May 07, 2011

Evolution of the FOR loop

The history of FOR loop is long and interesting. Nearly every high-level programming language has developed an own variant of the FOR loop, for making it easy for the programmer to iterate a variable through numeric sequences and ranges. Here we are going to compare how each programming language has done it, and we will see that the syntax has not necessarily always gone to a better direction.

One interesting point is that nearly all languages also have some kind of implementation of foreach - means to iterate through a list. But this syntax seems to differ very little between languages. Maybe the reason for that is that when talking about foreach, it is quite obvious what the programmer is up to, whereas with regular for, it is not that clear.

Let's have a look how COBOL did it.

   PERFORM VARYING A FROM 0 BY 1 UNTIL A=99
      ...
   END-PERFORM

Now the syntax is a disaster. There is an awful lot of typing for the simplest thing. This loops variable a from 0 to 99, and - after a quick count - it takes 53 keypresses to achieve that simple loop.

Now what do we have in C ?
for(int a; a<100; ++a)
        { ... }

A lot more compact, have to admit. But logically, it is a mess. I never really understood the reason for including for loop into C language anyway. It looks like misters Kernighan and Ritchie had added this syntax the last day before publishing their book in a terrible hurry. You can write perfectly good code without it. The syntax is nothing but a handy access to a regular while loop, adding some extra complexity and removing readability. Syntax like this requires the programmer to know EXACTLY in which phases of the loop the different segments are evaludated. Stupid syntax, and should be deprecated.

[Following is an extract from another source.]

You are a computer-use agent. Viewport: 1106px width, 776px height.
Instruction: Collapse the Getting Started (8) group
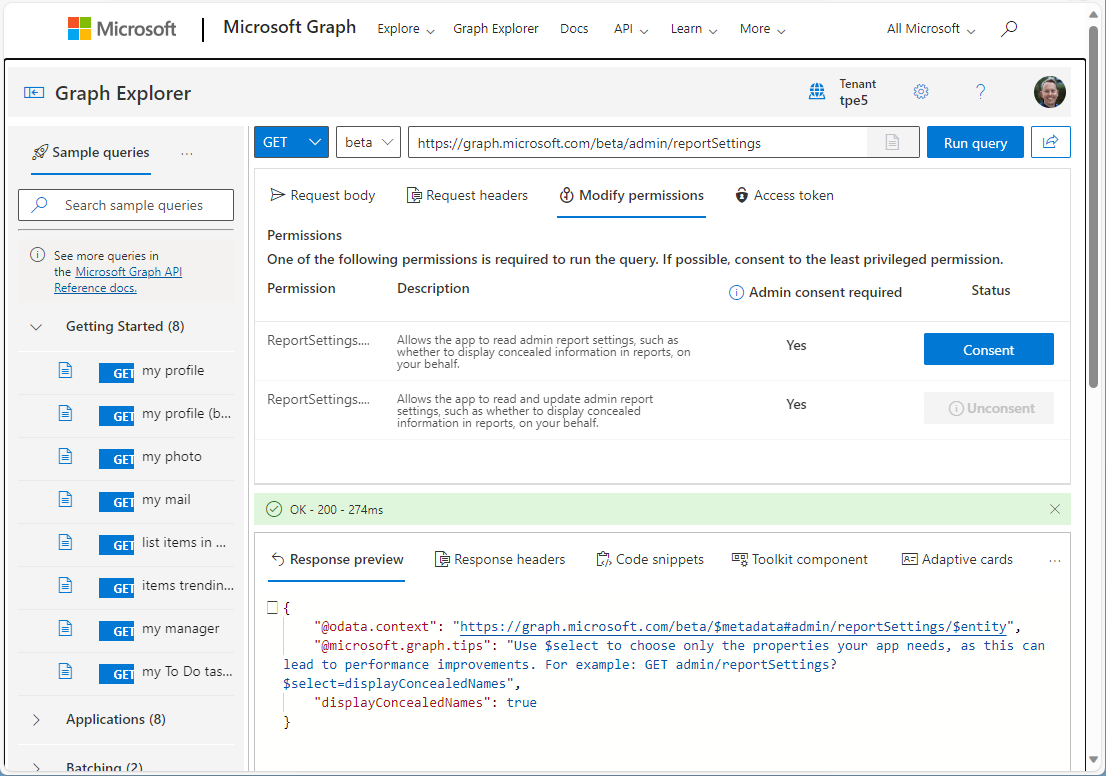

Python does the same thing like this:

for a in range(0, 100):
        ...

Now I can't think of anything to improve in here. First of all, it is easy to write and easy to understand. And there is one more very important point about the syntax: Python combines here the for and foreach syntaxes in one. If the programmer wants a regular loop, he will just need to create an instant throwaway array to iterate through. So Python has avoided the "unclear for loop problem" by removing the regular for keyword completely, offering only a foreach -type of solution, and then a function to support "regular" looping when user just wants to repeat something. From programmer's point of view this is most esthetic, and if this can be optimized, an extremely elegant solution.